Copy out the lines of the material below, word for word, from the line holding "Select Create music from menu" through the end of the material, both ends included. Leave the pictures out.
****************************************
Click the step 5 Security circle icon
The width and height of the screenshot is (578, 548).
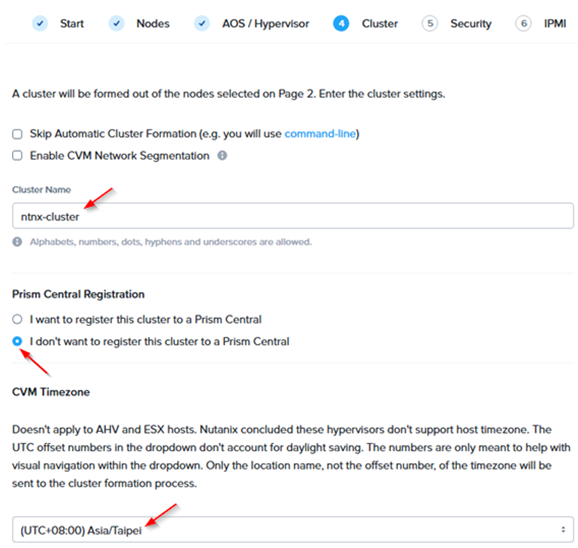click(x=429, y=24)
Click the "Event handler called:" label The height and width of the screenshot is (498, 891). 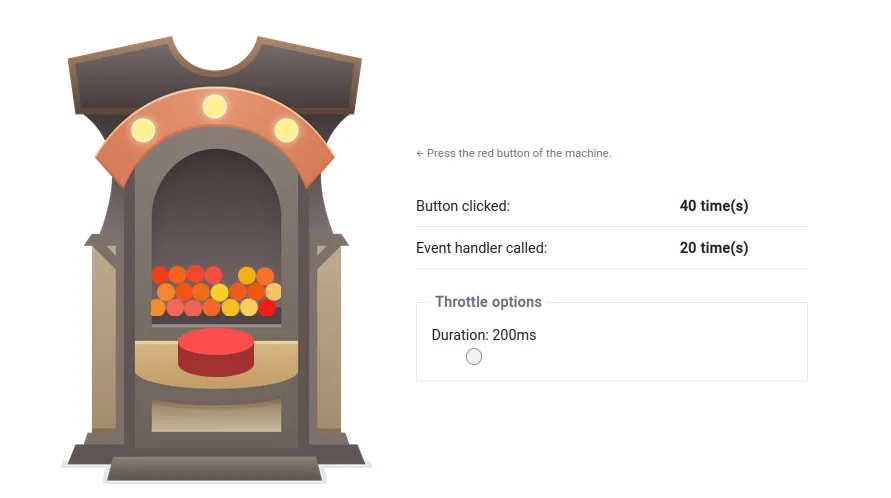[481, 248]
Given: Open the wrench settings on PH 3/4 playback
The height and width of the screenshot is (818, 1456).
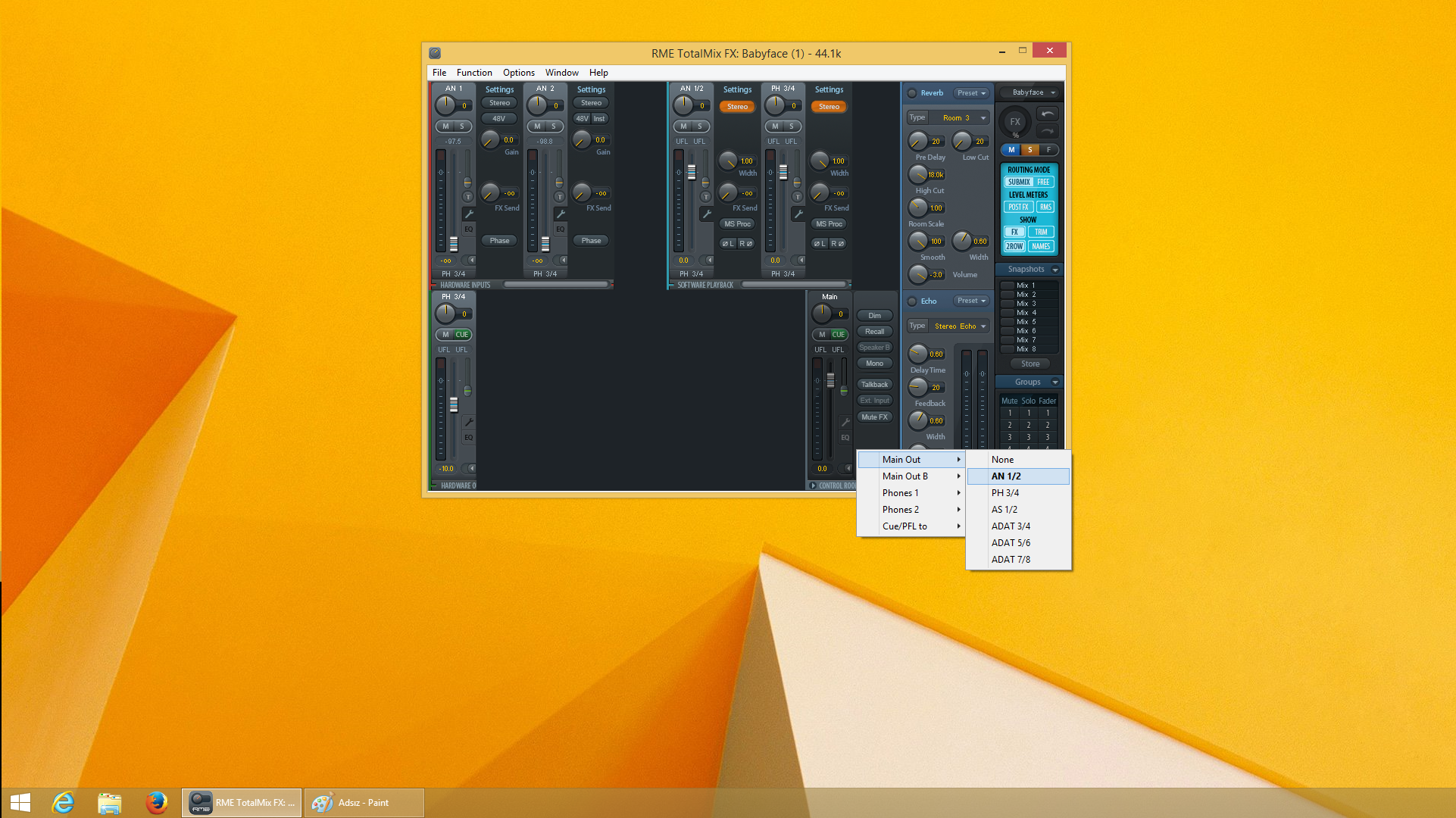Looking at the screenshot, I should pyautogui.click(x=798, y=214).
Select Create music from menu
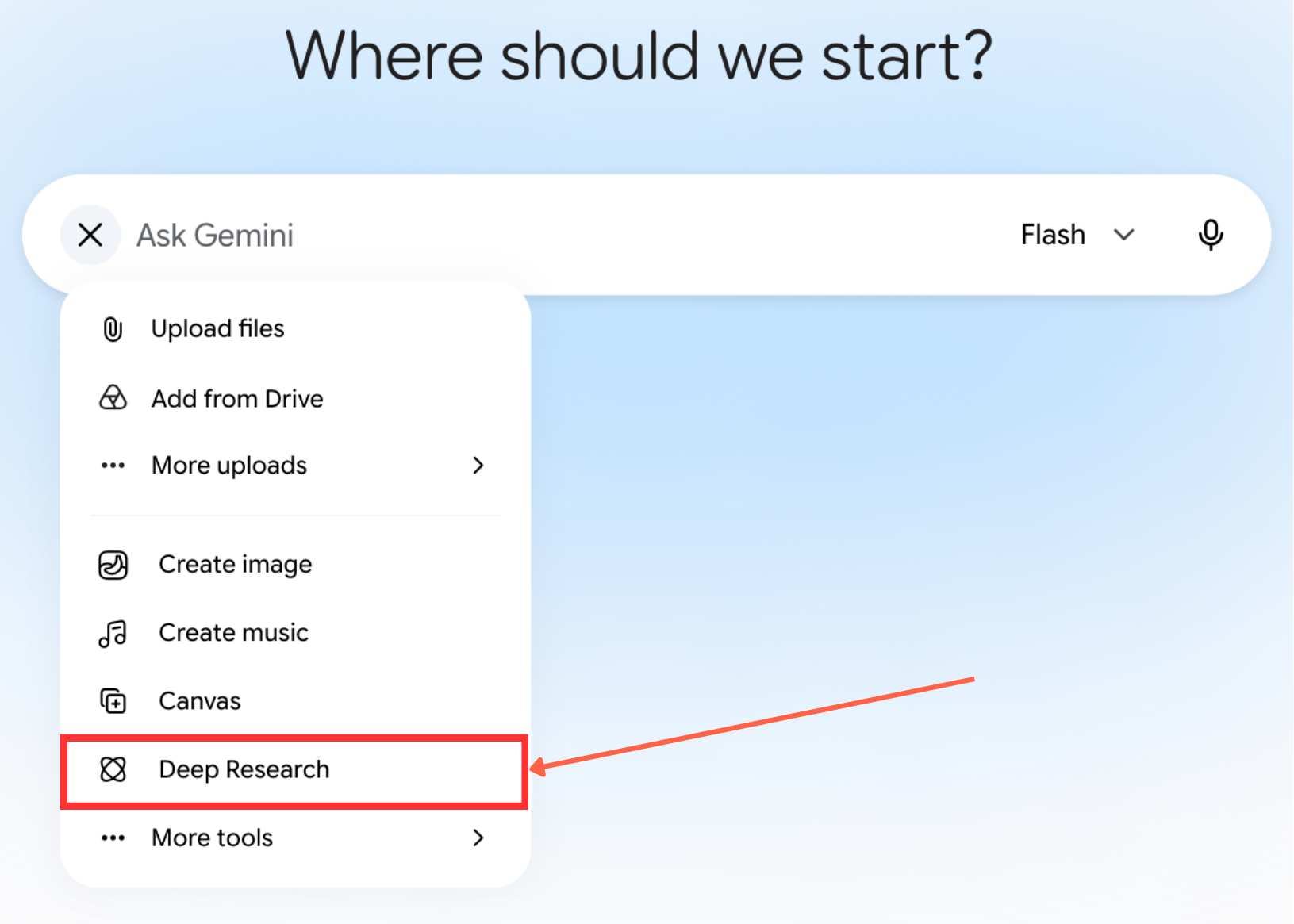Image resolution: width=1294 pixels, height=924 pixels. 294,633
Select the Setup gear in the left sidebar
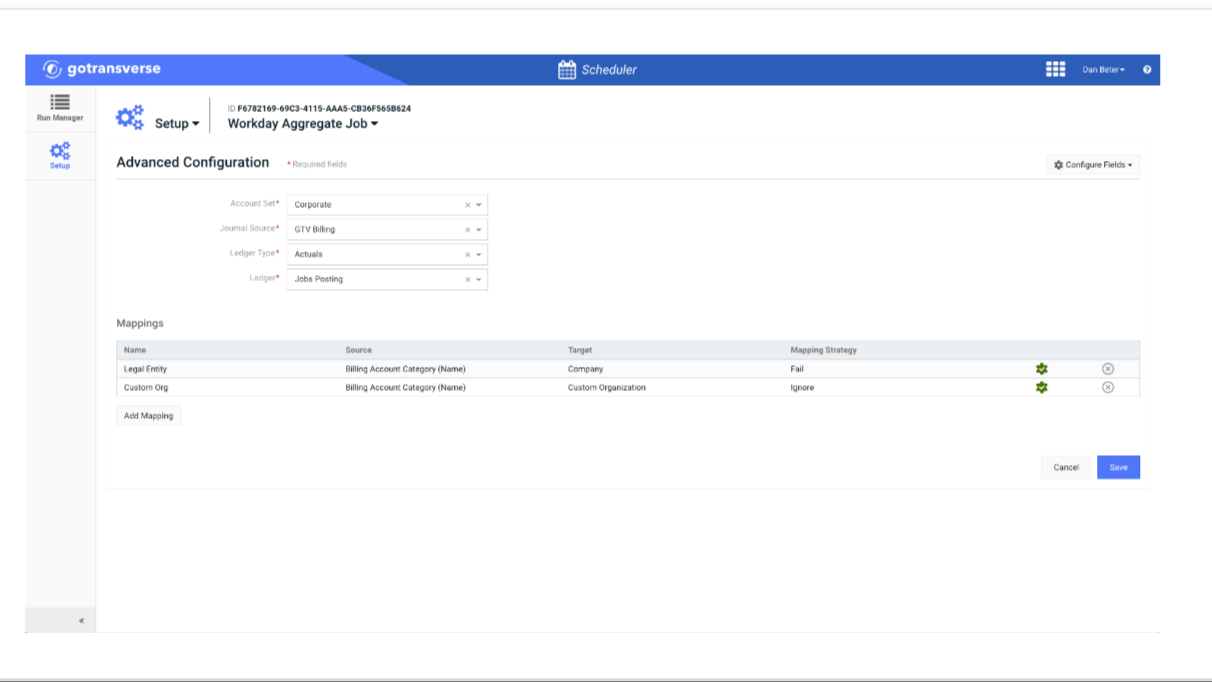The height and width of the screenshot is (682, 1212). point(58,155)
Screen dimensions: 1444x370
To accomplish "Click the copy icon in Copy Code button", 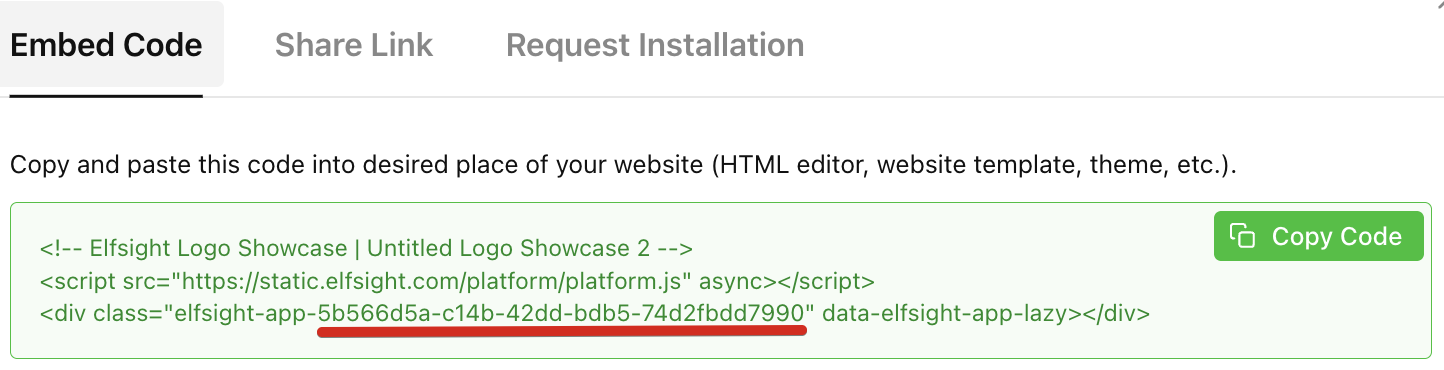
****************************************
• **OUTPUT FOR THIS EXERCISE**
Select Create music from menu
Image resolution: width=1294 pixels, height=924 pixels. 294,633
Select the Setup gear in the left sidebar
The height and width of the screenshot is (682, 1212). point(58,155)
Screen dimensions: 1444x370
To accomplish "Click the copy icon in Copy Code button", 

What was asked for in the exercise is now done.